Terakhir adalah ketika aku bergabung dengan UKM teater dikampusku. Aku diberi amanah untuk menjadi ketua latihan alam atau biasa disingkat latam. What? Apa pula itu? Iya, jadi kita semacam latihan teater dengan mahasiswa sekampus dan dari kampus lain. Kala itu dilaksanakan disalah satu pantai diujung selatan kotaku. Saat itu aku sangat terbantu dengan beberapa senior yang membantuku agar kegiatan tersebut berjalan lancar. Walhasil, it was a memorable moment. Respon pasir, respon air, respon lumpur, respon udara dan respon-respon lainnya, ingin sekali kumengulangnya.

Kini, disaat aku berkuliah di salah jurusan yang mendidik sebagai manager pendidikan, aku justru menyembunyikan diri, tidak ingin banyak bicara didalam kelas. Yap! Tujuannya pasti, selain kurasa ada mahasiswa lain yang mampu menjadi pemimpin, aku sudah capek jika terus-terusan mengurusi proses lobying dosen. Kuberikan kesempatan kepada yang lain.

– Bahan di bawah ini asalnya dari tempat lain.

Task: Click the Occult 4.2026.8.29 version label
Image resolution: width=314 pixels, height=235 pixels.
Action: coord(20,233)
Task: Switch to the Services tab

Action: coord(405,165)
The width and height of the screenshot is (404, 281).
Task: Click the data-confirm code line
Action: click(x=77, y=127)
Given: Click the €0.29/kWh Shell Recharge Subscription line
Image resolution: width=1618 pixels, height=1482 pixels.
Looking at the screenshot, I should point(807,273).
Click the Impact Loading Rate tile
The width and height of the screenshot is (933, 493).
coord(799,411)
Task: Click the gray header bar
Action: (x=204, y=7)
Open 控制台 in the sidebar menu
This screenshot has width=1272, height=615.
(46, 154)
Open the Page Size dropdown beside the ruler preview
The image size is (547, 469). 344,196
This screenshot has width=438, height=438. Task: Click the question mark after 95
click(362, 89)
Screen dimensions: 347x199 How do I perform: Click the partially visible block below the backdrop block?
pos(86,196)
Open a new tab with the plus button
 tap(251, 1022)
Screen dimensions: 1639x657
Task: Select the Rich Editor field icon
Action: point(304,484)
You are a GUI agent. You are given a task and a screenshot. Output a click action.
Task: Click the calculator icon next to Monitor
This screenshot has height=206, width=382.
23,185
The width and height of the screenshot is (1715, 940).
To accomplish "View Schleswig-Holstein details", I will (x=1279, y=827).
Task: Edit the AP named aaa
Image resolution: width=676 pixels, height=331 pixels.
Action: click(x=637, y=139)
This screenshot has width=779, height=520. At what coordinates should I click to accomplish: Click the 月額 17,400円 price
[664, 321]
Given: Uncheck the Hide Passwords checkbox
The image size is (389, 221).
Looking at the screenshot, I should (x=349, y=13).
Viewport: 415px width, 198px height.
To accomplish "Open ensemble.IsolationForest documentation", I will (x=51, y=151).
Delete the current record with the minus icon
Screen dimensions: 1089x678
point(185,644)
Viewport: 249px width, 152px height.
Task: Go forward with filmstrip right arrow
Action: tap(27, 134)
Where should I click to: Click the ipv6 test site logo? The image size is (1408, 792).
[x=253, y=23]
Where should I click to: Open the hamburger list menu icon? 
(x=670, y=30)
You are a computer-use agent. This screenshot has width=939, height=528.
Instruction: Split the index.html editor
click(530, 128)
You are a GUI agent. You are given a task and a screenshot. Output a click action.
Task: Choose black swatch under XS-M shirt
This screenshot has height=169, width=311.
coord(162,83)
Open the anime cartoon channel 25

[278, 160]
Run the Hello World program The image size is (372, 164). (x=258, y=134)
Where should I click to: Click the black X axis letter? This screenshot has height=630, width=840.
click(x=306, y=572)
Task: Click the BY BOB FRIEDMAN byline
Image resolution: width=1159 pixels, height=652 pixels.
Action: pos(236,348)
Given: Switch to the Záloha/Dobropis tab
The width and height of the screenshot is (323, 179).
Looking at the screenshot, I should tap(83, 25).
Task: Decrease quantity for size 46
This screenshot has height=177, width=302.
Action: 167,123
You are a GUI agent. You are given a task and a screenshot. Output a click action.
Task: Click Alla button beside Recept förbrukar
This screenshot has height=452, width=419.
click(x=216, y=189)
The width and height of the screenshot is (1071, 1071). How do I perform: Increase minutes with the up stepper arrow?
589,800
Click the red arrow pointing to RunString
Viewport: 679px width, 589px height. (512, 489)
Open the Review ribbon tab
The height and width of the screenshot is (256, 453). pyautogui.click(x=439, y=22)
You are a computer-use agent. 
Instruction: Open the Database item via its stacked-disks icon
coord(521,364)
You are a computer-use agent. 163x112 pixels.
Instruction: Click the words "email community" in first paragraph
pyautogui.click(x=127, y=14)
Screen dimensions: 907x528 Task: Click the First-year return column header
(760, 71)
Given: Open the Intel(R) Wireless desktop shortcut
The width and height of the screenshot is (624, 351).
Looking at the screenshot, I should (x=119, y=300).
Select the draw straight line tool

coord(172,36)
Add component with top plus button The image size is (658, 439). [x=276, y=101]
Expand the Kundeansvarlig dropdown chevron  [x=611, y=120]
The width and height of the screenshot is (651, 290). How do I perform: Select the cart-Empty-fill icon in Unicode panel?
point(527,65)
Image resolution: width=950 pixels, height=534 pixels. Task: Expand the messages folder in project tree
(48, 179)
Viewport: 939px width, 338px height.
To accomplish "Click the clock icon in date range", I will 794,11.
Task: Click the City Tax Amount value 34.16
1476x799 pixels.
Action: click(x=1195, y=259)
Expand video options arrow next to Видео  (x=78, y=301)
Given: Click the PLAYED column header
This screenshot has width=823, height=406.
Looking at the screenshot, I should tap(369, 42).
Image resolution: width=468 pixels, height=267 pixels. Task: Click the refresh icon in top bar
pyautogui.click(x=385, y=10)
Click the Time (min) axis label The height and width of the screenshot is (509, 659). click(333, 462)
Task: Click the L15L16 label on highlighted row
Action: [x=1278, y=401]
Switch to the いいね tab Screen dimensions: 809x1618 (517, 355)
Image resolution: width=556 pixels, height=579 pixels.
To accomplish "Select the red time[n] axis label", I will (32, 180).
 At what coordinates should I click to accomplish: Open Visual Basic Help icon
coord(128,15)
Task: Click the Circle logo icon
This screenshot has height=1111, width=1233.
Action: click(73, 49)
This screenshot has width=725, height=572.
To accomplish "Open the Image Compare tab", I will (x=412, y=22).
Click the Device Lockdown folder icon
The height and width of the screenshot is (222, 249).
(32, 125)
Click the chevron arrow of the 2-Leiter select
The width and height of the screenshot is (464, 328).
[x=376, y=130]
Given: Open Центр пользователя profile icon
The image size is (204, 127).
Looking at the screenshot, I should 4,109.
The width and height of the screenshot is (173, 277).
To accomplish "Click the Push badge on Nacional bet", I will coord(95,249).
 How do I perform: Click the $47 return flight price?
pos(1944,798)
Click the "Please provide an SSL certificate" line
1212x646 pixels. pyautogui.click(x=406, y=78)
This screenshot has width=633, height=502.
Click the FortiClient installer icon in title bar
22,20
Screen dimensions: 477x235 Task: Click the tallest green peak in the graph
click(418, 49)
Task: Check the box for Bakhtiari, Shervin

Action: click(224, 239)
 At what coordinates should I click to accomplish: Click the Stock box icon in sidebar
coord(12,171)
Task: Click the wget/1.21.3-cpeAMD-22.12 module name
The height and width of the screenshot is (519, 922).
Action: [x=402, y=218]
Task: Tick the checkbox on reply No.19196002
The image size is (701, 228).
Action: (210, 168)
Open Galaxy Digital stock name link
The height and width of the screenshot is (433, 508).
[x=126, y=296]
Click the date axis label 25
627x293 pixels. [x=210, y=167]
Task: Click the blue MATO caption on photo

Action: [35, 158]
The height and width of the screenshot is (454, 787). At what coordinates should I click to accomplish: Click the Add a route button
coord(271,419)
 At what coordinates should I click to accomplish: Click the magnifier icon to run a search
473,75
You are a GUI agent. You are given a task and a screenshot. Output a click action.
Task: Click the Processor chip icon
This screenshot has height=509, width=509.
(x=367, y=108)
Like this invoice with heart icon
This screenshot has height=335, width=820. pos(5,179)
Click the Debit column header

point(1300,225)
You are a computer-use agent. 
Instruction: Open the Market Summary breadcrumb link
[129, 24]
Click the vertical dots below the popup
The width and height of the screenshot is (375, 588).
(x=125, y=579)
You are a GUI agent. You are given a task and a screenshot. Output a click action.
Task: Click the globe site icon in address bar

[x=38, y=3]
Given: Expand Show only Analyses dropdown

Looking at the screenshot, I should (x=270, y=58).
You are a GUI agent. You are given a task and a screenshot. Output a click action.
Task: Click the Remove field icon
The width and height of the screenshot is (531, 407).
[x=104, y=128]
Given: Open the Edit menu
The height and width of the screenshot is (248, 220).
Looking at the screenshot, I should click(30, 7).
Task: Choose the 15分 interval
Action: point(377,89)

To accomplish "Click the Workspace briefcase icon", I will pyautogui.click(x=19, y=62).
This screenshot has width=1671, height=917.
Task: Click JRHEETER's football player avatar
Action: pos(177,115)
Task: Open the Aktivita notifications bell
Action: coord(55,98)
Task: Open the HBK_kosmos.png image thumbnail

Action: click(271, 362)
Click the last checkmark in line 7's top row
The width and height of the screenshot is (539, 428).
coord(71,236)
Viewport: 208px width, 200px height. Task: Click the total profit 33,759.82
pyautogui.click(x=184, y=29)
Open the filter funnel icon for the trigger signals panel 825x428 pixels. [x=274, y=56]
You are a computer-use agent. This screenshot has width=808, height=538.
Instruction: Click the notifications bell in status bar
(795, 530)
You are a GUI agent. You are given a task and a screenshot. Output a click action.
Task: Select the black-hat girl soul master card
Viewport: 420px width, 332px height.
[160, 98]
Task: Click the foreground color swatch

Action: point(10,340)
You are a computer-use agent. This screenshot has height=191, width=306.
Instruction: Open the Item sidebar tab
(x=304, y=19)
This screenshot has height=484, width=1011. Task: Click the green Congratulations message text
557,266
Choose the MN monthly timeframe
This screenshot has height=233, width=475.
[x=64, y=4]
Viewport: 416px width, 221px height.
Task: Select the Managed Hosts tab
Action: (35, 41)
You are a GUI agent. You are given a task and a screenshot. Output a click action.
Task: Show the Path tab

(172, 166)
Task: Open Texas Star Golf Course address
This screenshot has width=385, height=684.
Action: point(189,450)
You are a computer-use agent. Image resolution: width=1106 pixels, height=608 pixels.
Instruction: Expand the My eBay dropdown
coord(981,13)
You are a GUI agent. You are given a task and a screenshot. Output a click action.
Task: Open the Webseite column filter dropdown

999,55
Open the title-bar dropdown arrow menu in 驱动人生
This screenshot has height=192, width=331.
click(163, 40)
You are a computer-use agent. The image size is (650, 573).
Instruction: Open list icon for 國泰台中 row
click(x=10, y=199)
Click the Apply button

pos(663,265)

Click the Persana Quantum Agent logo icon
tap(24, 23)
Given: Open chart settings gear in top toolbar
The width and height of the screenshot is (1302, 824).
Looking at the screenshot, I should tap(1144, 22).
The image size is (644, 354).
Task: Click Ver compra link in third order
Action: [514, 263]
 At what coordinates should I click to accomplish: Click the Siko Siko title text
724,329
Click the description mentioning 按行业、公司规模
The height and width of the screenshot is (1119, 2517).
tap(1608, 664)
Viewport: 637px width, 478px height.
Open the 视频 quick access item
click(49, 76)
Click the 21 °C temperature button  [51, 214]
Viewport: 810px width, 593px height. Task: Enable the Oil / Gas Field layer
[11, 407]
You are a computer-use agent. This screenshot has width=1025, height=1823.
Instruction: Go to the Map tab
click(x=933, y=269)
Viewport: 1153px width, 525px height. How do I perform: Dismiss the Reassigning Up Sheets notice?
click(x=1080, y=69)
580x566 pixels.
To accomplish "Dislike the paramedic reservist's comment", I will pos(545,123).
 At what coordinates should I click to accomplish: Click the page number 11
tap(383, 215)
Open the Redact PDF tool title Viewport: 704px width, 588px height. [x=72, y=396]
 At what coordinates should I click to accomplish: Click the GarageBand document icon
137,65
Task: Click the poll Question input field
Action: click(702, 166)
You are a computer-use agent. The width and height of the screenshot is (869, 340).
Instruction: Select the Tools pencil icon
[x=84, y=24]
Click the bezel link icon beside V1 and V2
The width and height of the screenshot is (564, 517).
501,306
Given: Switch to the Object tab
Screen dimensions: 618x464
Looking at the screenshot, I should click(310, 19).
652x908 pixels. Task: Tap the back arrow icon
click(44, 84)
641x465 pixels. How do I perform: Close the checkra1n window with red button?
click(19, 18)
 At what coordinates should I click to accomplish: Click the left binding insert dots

Pada jenjang pendidikan ini aku mengenal beberapa tipe kepemimpinan seperti tipe kharismatik, paternalistic, militeristis, otokratis, lousser faire, populistis, administratif, demokratis, atau pseudo demokratis. Semua itu terdapat point positif maupun negatif apabila diterapkan dimanapun kita berada. Apapun tipe kepemimpinan yang kita pilih, sekali lagi, kita harus mampu menjalankan amanah sebagai pemimpin sehingga mampu menjadi pengayom bagi member kita.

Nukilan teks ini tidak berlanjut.